Follow them on social media and you’ll meet the doctors, Prof Samy and various other staff as they dole out relevant health information, some personal hints and tips and the Friday dance-off. 

“It’s a young and vibrant practice,” she says. Her philosophy is built on two words – engagement and empowerment.

“Gone are the days when doctors sit on a pedestal and don’t really get to know their patients. A lot of our consultations have a mental health component. When you make yourself approachable and your patient is telling you about their fears, you want to make sure you hear them and they know you hear them. You can’t expect someone to tell you something deeply personal in a 10 or 15-minute appointment if you haven’t built a rapport with them. 

“Patients often say they feel so much better and that they felt like they were chatting to a friend. It’s hard to get that in a standard consultation.”

It’s one reason that social media has worked so well for the practice because it helps the patients get to know the professionals they’ll be seeing. It also shows them as human and as people who struggle with keeping away from chocolate, doing more regular exercise or simply being very average dancers. 

“We get a lot of patients who have found out about us through social media. I think we come across as really approachable. The people who spend the most time on our social media are aged between 40 and 70, even though you would assume it to be younger than that. We’re finding patients are a lot more tech savvy too – they bring in their iPads to make notes. 

“I really believe that technology can be used to enhance health care and delivery. 

Info sharing

“If there’s a big public health announcement, our patients know we’ll post about it. Sometimes the information is serious and sometimes it’s fun and can be anything from a vaccine that has come out to a new app for health hygiene. This way people can access high quality information and contribute to the discussion if they want to.

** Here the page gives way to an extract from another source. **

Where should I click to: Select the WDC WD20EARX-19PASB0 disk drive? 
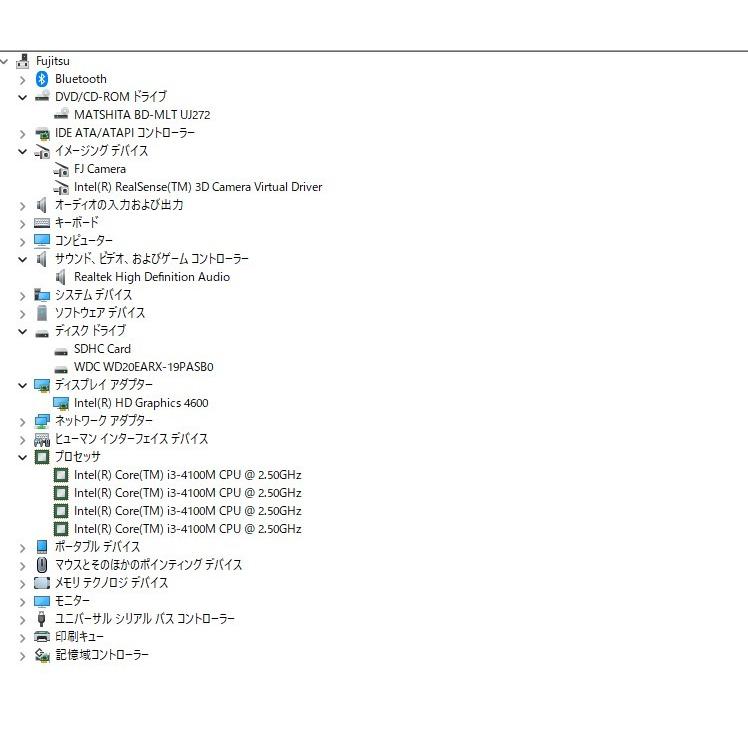point(143,367)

“If we post about something like a heart check, we definitely see an increase in patient engagement.”   

As a newer doctor on the block, Christabel also wanted to help the older people in the community retain a sense of connection. Inspired by one of her patients who lost her husband after 60 years of marriage and retired into her shell, Christabel established a monthly morning tea. It has been a huge local hit. Whether or not you’re a patient, anyone living locally and aged over 50 is invited to attend. 

“What I really want is for people to have enough knowledge about how to keep themselves healthy. That way we can start a conversation. Which is why every two weeks we also have a health seminar, which is free to anyone who comes to the practice.”

Filled with general but targeted information, they are designed to educate and open the door to bigger and wider conversations to encourage people to be proactive about their health. 

Empower not bully

“We want to empower them to be healthy and stay healthy. If you want to help improve someone’s health, you can’t just bully them into it. You want to find out what someone’s struggles are, what the psychosocial issues are. I try and see it as a partnership and I find this approach tends to produce better results.

“I think people want to be healthy and I don’t think they can always achieve that by themselves. If you come up with more practical ways of getting to know them, then you can find common ground, like if you both find it hard to get to the gym. I’m sharing some real life experience and that helps us come up with practical goals and the little things which can affect change in the long run. That’s a powerful mindset to help cultivate.”

Christabel says fun, a positive atmosphere and a dose of humour tempers work and acts as a pressure release valve when things get grave, especially on a day that can go from delivering bad news to dealing with mental illness and then a debilitating illness.

“We work hard and seriously, but a fun video on social media is a break, sometimes a catharsis, a de-stress and something light-hearted, which I think is important when you work in this profession.”